Baca berita tanpa iklan. Gabung Kompas.com+

Perlukah UU KPK Direvisi?

Kompas.com - 07/03/2012, 09:03 WIB
Sandro Gatra

Penulis

JAKARTA, KOMPAS.com — Berbagai negara mengapresiasi kinerja Komisi Pemberantasan Korupsi selama ini. Tak sedikit yang mengamati kerja KPK, termasuk mempelajari atau bahkan mengadopsi Undang-Undang Nomor 30 Tahun 2002 tentang KPK.

Kepala Bagian Media dan Informasi KPK Priharsa Nugraha mengatakan, UU KPK telah dipelajari oleh Malaysia, Korea, Timor Leste, Thailand, Brunei, Afganistan, Yaman, Pakistan, Bhutan, Mogolia, dan negara lainnya.

Namun, apresiasi itu rupanya tidak cukup buat Komisi III Dewan Perwakilan Rakyat yang menyusun UU KPK bersama berbagai pihak. Komisi III ingin merombak UU KPK dengan mengacu pada negara lain.

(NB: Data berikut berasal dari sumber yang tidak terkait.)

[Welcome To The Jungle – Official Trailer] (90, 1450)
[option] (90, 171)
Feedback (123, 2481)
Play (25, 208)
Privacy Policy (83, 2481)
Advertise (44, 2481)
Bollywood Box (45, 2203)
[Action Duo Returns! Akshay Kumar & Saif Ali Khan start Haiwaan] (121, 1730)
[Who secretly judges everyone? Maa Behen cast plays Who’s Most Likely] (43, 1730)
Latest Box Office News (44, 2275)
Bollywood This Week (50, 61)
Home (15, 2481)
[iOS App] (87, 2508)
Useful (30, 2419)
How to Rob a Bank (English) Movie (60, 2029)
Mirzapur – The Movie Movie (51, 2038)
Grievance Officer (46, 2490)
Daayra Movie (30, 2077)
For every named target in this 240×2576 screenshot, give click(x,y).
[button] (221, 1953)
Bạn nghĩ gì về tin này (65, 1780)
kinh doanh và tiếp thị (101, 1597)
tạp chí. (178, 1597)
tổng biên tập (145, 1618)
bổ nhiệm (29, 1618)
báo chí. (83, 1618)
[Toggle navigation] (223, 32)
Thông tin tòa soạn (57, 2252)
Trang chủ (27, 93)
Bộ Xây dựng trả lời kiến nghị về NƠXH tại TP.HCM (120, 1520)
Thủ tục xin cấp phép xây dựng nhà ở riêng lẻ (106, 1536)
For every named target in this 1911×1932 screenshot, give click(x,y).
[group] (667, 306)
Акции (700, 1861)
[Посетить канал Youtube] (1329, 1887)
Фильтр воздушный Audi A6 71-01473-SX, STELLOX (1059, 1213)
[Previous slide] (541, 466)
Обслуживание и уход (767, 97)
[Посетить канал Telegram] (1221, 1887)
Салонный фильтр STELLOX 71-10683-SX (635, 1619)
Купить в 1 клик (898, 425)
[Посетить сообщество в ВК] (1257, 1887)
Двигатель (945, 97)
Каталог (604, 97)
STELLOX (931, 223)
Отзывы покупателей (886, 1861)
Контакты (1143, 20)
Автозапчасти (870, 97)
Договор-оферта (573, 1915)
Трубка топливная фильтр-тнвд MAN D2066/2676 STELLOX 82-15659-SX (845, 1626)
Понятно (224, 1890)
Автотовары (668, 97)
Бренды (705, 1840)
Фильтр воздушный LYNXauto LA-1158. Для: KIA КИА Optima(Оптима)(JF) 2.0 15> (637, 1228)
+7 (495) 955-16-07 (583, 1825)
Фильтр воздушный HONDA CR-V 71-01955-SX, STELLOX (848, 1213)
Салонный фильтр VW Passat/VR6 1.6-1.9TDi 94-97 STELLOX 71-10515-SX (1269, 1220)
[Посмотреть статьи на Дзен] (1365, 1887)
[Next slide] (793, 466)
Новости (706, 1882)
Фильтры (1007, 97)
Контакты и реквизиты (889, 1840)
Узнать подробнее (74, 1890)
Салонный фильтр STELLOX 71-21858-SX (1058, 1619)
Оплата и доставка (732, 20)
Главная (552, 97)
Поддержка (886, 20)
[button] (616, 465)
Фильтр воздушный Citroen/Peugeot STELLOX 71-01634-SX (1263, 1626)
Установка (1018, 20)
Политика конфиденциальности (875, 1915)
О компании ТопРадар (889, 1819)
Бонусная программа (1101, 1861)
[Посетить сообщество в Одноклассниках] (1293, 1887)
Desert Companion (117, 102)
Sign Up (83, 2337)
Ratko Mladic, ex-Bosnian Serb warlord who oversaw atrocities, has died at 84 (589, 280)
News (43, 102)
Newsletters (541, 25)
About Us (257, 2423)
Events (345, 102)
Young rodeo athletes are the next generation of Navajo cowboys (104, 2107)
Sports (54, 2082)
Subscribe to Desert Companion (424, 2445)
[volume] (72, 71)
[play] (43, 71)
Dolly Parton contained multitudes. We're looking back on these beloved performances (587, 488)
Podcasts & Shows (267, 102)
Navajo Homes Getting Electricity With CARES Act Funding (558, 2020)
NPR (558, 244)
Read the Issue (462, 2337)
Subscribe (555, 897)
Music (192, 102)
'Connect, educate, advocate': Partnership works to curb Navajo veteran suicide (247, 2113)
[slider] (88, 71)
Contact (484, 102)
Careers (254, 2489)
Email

Sebanyak 10 anggota Komisi III yang dipimpin Wakil Ketua Komisi III Aziz Syamsuddin telah bertolak ke Perancis akhir pekan lalu. Rencananya, rombongan kedua berjumlah 10 orang yang dipimpin Wakil Ketua Komisi III Tjatur Sapto Edy akan ke China atau Australia bulan April 2012. Belum ada kepastian informasi soal tujuan kunjungan kerja rombongan kedua. ”Sesuai ketentuan tata cara pembentukan UU, kunjungan kerja dilakukan saat DPR menyiapkan RUU,” ujar Ketua Komisi III DPR Benny K Harman, di Jakarta, Selasa (6/3/2012).

Menurut Benny, kunjungan kerja ini bertujuan untuk mencari masukan seperti apa tugas komisi independen. Bisakah KPK mengumumkan tersangka atau saksi ke media, dan apakah berita acara pemeriksaan dapat diumumkan? Bagaimana perlindungan terhadap hak-hak keluarga tersangka juga jadi harapan DPR.

Komisi III ingin mengadopsi standar internasional dalam pemberantasan korupsi. Dalam hukum internasional, korupsi disebut sebagai pelanggaran hak asasi manusia. Adapun Indonesia menamakan korupsi sebagai kejahatan luar biasa.

Revisi

Pertanyaannya, perlukah UU KPK direvisi? "Ironis. Banyak negara belajar ke KPK, UU KPK malah direvisi," kata Donal Fariz, peneliti Indonesia Corruption Watch (ICW) ketika dihubungi, Rabu (7/3/2012).

Donal mengatakan, ICW menolak DPR merevisi UU KPK. Pasalnya, kata dia, banyak politisi di DPR yang terseret kasus korupsi. Dengan demikian, diyakini revisi itu bukan untuk memperkuat KPK, namun sebaliknya.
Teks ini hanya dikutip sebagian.